By the way, atheists really need to prove that they are not making use of omniscience for their impossibility claim that an omniscient entity does not exist. This burden is on them and not on us.

By the way, atheists really need to prove that they are not making use of omniscience for their impossibility claim that an omniscient entity does not exist. This burden is on them and not on us. — Tarskian

I’ve not met many atheists who would argue this. How would we know? Atheism is as botched and bungled as any religion in its range of strident and moderate advocates. I’ve met atheists who believe in ghosts, fairies and Bigfoot. Perhaps be a bit more cautious about your characterisation of atheists. I don’t consider all theists to be stupid rubes.

Out of interest, what type of believer are you? Muslim or Christian, or something less specific?

This OP title would have benefitted from a single-word response:


YES?

Out of interest, what type of believer are you? Muslim or Christian, or something less specific? — Tom Storm

Originally born a Catholic. In the meanwhile, I came to the conclusions that Christians no longer intend to use the rules in the scripture as a benchmark to assess societal sanity. So, my sympathies are definitely much more Muslim nowadays. So, the problem is not necessarily Christianity but the lack of enthusiasm of the Christians. But then again, they completely mishandled the reformation too. The following was clearly not the solution either:

Charles V's "Edict of Blood" of 1550 in the Burgundian Netherlands

No one shall print, write, copy, keep, conceal, sell, buy or give in churches, streets, or other places, any book or writing made by Martin Luther, John Oecolampadius, Huldrych Zwingli, Martin Bucer, John Calvin, or other heretics reprobated by the Holy Church.
...
That such perturbators of the general quiet are to be executed, to wit: the men with the sword and the women to be buried alive, if they do not persist in their errors; if they do persist in them, then they are to be executed with fire; all their property in both cases being confiscated to the crown.

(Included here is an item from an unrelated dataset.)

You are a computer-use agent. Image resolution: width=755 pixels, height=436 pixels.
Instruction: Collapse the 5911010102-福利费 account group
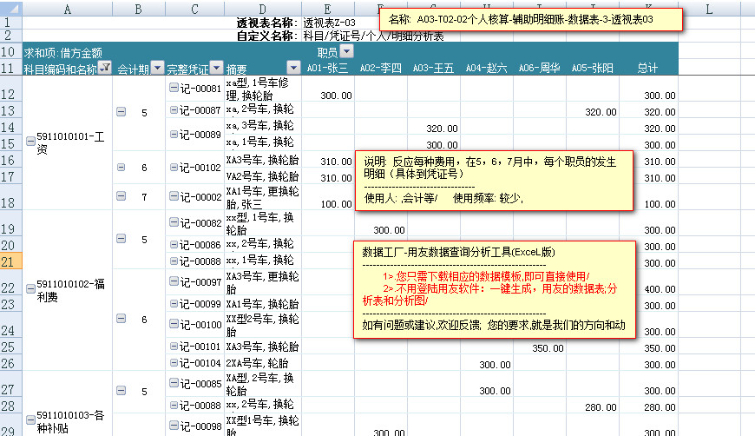[x=31, y=289]
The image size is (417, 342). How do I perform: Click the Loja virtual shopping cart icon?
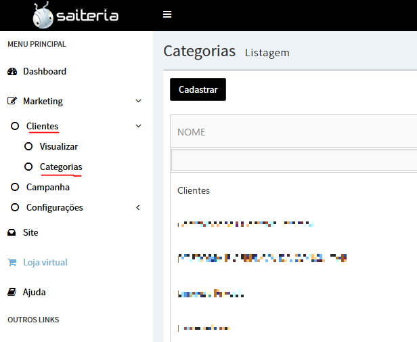click(12, 262)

This approach failed in the Burgundian Netherlands but it actually succeeded in France. After successfully eradicating the reformation in France, the Catholic Church probably thought that they were good to go, only to later on end up with the French revolutionaries who did not even try to reform the religion but got rid of it altogether. Forcing everybody to join your club is clearly not a good idea.

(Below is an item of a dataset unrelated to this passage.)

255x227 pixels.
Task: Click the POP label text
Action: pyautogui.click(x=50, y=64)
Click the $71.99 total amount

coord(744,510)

Existential proofs are much easier to produce than impossibility proofs. — Tarskian

A model just requires a counter-example and it's out.
If existential proofs are the easier parts, then why do less than half the world's population believe that the Biblical Yahweh is real?

But ...

vague unknown [...] contenders [...] a difference that makes a difference

The existential claim carries the onus probandi [...] Upon repeated failure, expect disregard/dismissal of the claim — above

... was the main point. Ball's still in your court.

The existential claim carries the onus probandi — above

Gödel did exactly that. He provided a mathematically unobjectionable proof. Of course, math never does more than advertised. The witness for the existential theorem has successfully been supplied. Next.

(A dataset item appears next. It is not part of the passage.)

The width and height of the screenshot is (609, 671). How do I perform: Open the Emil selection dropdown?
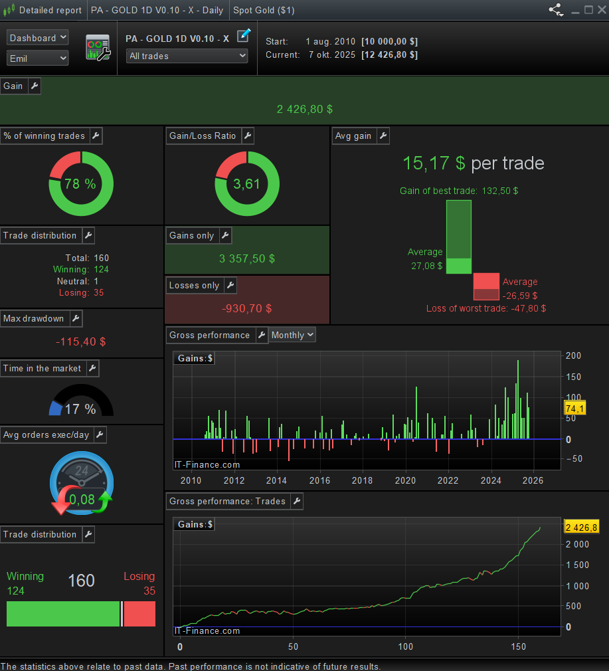[x=38, y=58]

So, my sympathies are definitely much more Muslim nowadays. So, the problem is not necessarily Christianity but the lack of enthusiasm of the Christians. But then again, they completely mishandled the reformation too. — Tarskian

Thanks for the background. I thought as much. You're definitely interesting, even if we disagree about many things. I appreciate your generally good nature and politeness. Some folks get pretty abusive on here sometimes.